Muchos la consideraron una película muy atrevida para su tiempo. Pero la predicción de que el público se sentiría moralmente ofendido por la sugerencia de una sexualidad infantil, por ejemplo, fue muy exagerada. Al público le importaba un comino que los niños pensaran en el sexo, que les influyera o que lo practicaran. Más bien estaban defraudados de que no hubiese más sexo en la película, especialmente entre adultos. Pero lo que querían era sexo «sano», el tipo de sexualidad que representaba Marilyn Monroe. Estoy seguro de que les molestaba la simple insinuación de que hubiese nada sexual en sus madres.

Yo quería que la película se estrenase como estaba, pero la reacción de los espectadores en los pases privados estaba en contra mía: los ejecutivos del estudio me convencieron de cortar una escena que ofendía sus propios conceptos morales. La escena mostraba a una muchacha que contaba bajo hipnosis, en presencia de su padre, cómo éste la había asaltado. No debería haber aceptado este corte; la escena era muy importante para el relato porque mostraba una de las falsas pistas que condujeron a Freud a explorar en una dirección equivocada. El hecho de que este incidente fuera cierto le llevó a pensar que otros testimonios similares referidos a agresiones sexuales también lo eran, mientras que la mayoría de las otras pacientes solamente habían imaginado «relaciones» con sus padres; sus confesiones eran simplemente fantasías que expresaban un deseo.

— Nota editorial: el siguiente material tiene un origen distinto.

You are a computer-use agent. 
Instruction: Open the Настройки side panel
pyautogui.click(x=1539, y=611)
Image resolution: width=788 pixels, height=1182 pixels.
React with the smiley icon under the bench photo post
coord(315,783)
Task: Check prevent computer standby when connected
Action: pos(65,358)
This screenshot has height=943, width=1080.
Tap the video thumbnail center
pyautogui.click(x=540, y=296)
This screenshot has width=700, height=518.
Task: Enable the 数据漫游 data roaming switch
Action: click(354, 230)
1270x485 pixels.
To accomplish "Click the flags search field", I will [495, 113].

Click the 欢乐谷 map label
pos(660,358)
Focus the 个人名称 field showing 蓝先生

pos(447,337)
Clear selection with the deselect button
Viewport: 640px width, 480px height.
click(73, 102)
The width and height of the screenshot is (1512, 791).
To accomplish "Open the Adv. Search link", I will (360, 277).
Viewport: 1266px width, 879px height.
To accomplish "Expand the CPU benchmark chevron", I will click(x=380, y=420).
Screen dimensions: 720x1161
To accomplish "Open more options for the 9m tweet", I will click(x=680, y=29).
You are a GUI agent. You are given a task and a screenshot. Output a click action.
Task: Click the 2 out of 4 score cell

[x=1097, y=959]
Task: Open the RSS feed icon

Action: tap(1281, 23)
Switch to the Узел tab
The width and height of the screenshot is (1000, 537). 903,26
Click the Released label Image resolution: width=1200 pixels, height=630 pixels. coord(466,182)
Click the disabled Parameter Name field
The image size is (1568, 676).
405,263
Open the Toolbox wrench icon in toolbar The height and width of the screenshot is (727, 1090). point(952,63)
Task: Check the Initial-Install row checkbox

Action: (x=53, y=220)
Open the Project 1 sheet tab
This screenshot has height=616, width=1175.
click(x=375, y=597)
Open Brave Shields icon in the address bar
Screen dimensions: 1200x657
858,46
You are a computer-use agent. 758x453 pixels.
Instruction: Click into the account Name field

Pero el corte se hizo, y la película seguía siendo demasiado larga. Hubo otros cortes menores para dejarla en algo menos de dos horas, y los espectadores continuaban quejándose de su longitud. No se agilizan las películas lentas cortándoles escenas. En todo caso, parecía más larga a causa de los cortes, porque la imprescindible cadena de lógica se había roto.

El estudio decidió hacer una larga exhibición en los cines de arte y ensayo de Nueva York antes de estrenarla normalmente por todo el país. Freud tuvo mucho éxito en esos cines y el público abarrotaba las salas. Pero en el estreno general no fue bien acogida. Tuvo unas pocas críticas buenas y los psiquiatras la alabaron, pero en conjunto el público la rechazó. Los jefes del estudio habían puesto muchas esperanzas en ella, pensando que sería su producción más importante del año. Resultó una desilusión tanto para ellos como para mí, lamentablemente. Intentaron cambiarleel título por el de Freud: Pasión secreta. No sirvió de nada.

Vi Freud de nuevo recientemente. Hay cosas buenas en la película. A pesar de las dificultades que tuve con Monty, su genio se percibe, y al final creo que ofrece una interpretación extraordinaria.

Hay excepciones. La primera escena entre Freud y su madre es floja, reminiscente de las viejas películas biográficas. En realidad era una escena de sustitución, rodada en el último momento para sustituir a otra en la que Monty no estuvo a la altura. Así que la película empieza mal. No creo, sin embargo, que ésa sea la razón del rechazo del público en general. No tengo la respuesta a eso.